Bu soruyu inceledikten sonra komisyon şöyle cevap verdi: Ehli sünnet olmayan tasavvuf islamda bidat bir akidedir. Her bidat ise dalalettir. Bidat olan tasavvuf yoldaşlarını şirk ve Allah Te'âlâ'yı inkara kadar götürür. Meşayıhları konusunda aşırıya gittikleri zaman şöyleki: Onlar Allah'ın dışında fayda ve zarar verirler veya onların ölülerinden direk medet umuyorlar veya onlar adına kurban kesiyorlar veya a Allah Te'âlâ'dan direk olarak onlara vahiy geliyor şeklinde inanıyorlar- bu durumda Resulüllah'a uymaya ihtiyaç olmaz. kendi tabiileri için Allah Te'âlâ'nın indirmediği bir takım ibadet şekilleri, zikir dersleri koyuyorlar. Peygamber (s.a.v.) şöyle buyurmuştur: Her kim işimiz (dînimiz) üzere olmayan bir iş işlerse, o işlediği şey reddolunmuştur. Bu tür ehli sünnet dışı olan süfilerle arkadaşlık yapmak ve meclislerine gitmek caiz değildir.
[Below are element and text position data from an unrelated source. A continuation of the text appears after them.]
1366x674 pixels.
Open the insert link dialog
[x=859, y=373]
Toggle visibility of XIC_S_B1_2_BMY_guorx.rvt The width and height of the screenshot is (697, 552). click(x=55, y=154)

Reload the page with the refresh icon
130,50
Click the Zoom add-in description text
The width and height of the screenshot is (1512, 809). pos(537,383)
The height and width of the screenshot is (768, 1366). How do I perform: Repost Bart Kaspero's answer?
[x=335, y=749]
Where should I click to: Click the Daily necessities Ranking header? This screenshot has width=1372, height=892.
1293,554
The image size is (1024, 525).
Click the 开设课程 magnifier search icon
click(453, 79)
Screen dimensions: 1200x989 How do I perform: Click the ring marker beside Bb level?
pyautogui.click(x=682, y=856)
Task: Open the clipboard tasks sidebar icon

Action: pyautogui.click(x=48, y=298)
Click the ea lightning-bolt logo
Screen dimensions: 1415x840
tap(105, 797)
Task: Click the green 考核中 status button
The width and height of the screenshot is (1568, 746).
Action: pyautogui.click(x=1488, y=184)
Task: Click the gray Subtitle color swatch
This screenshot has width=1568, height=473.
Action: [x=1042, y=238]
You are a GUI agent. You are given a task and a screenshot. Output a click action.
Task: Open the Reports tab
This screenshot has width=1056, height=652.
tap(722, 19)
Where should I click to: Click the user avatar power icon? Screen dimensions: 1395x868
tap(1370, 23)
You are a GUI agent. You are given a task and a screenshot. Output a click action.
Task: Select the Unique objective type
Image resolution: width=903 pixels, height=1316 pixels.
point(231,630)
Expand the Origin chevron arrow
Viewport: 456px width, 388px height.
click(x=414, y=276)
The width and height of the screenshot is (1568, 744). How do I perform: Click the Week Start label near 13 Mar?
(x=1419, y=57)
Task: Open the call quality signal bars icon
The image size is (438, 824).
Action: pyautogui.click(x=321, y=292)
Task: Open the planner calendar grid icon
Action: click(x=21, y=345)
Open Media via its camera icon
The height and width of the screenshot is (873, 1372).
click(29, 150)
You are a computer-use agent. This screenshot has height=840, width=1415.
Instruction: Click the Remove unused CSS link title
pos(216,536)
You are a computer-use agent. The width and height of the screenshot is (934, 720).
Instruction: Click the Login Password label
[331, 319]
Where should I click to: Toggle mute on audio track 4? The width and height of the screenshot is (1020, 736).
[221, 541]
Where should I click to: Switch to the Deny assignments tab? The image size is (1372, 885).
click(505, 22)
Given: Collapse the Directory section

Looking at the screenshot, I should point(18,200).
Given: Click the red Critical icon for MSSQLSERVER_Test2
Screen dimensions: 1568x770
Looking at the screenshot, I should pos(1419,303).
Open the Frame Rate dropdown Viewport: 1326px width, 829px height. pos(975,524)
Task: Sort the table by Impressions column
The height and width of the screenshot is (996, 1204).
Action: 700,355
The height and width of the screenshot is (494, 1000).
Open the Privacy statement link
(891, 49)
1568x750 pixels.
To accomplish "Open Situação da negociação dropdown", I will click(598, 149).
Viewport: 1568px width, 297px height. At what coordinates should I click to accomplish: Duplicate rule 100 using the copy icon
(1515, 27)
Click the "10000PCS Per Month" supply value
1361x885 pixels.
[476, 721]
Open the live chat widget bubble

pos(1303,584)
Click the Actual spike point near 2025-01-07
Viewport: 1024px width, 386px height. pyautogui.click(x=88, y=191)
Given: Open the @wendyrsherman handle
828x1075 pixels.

Onlara saygı göstermek ve onları destekleme caiz değildir. Bilkis onları inkar etmek ve süfilik ritüellerini devam ettirmelerini, insanlar arasında yayılmalarını engellemek gerekir. Onları terketmeli ve onlardan sakınılmalı. ( Şu iyi bilinmeli ki, Allah Resülü (s.a.v.)'in ve sahabe(r.anhum)'ün yolunda giden nice mutasavvıflar ve meşayıhı kiramlar vardır. Şahı Nakşıbendler, Abdulkadiri Geylaniler, İmamı Rabbaniler, Gavs-i Saniler (k.esrarahum) ve niceleri bunlar ve diğer Allah dostları ne yapmışlarsa Kur'an ve sünnet çizgisinde yapmışlardır. Öyleki, bu zatlar bu fetvayı veren hocalardan da daha sünnete bağlıdırlar. Bu böyle bilinmeli ve tasavvuf dünyası iyi araştırılmadan bir takım bidat ehli mutasavıfların hayatlarına bakarak bütün tasavvuf hakkında böyle genellemeye gitmek ne ilim adamlığına sığar nede irfan anlayışına sığar Allah azze ve celle bizleri Allah dostlarından ayırmasın..Amin . Başarı Allah'tandır! Allah, peygamberimiz Hz. Muhammed (s.a.v.)'e, âilesine ve sahabesine salât ve selam etsin.